4th season; 1966; six 1/2 hour episodes.

Partway through the season, the Doctor regenerates for the very first time, and we enter the Patrick Troughton era. This is an exemplary Who episode, even though the original films were lost and this story was reconstructed in 2016 using the original audio and animation (re-finessed in 2020, which is actually the year that the story is set).

An Earth colony on the planet Vulcan is terrorized by Daleks after an overzealous scientist reanimates them from an inert space capsule. The scientist sounds like a muppet performed by Terry Jones. The new Doctor seems a bit queer (not gay but acting erratically) and emotionally distant from his companions, and the story gets intensely dark by episode 6.

The animation is quite limited, you can hear a lot of action happening in the audio, especially during the climax, but it is not reflected in the animation. This limitation of the human characters is actually offset by doing away with the limits of the daleks on a practical set. Instead of having the few dalek models moving about with cardboard cutout of a dalek crowd behind them, it’s like these guys were designed to be made into 3-D models and replicated in this environment. So that at least works better than the original!

One of my favourite episodes!

Overdue Who Review: Horror At Fang Rock

Season 15, 1977

In which I learned about the Schermuly pistol rocket apparatus (see below).

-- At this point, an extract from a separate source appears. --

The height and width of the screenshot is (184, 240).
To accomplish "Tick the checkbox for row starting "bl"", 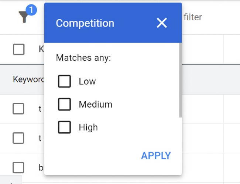I will pos(19,167).
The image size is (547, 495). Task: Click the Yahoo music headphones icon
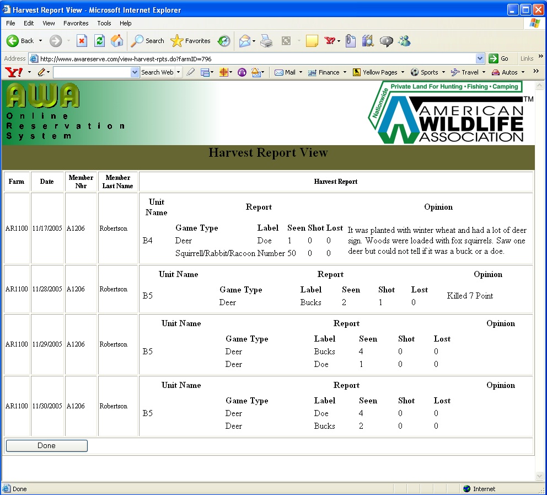point(242,72)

Horror At Fang Rock is probably the Who episode I’ve seen the most times, and therefor have the most memories of, with the possible exception of “Unearthly Child.” It’s also one of the most suited to a Call of Cthulhu RPG adventure – a few people in a lighthouse are victimized by an alien blob that is trying to call its fleet of spaceships to decimate the planet.

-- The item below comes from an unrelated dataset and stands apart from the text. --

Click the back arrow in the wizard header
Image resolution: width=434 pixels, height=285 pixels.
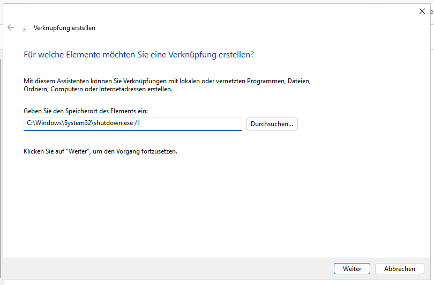[x=11, y=27]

Interesting and well portrayed cast of characters, but don’t get too attached to anyone. e. Includes the folksy old-timer who believes in sea monsters, who, to the actors credit, becomes the monster, after a fashion. Castaways include sleazy stock broker reminiscent of Carter Burke in Aliens, and the high-strung secretary who provides more than enough screaming and fainting spells until her inevitable demise.

Leela does some fine companioning in this episode, unlike previous eps her ideas and actions are not pooh-poohed by the Doctor and all the men. She’s in control and in her element, fighting monsters. This is also the episode where her eyes change colour, because actor Louise Jameson was tired of wearing brown contact lenses for the character, so they wrote a bit into the script where she was blinded, but when she recovered her eyes became blue. Why they would care what colour her eyes were when the character was introduced is beyond me.

All in all a fun, spooky bottle episode that could serve as a great introduction to Doctor Who for folks who like period horror.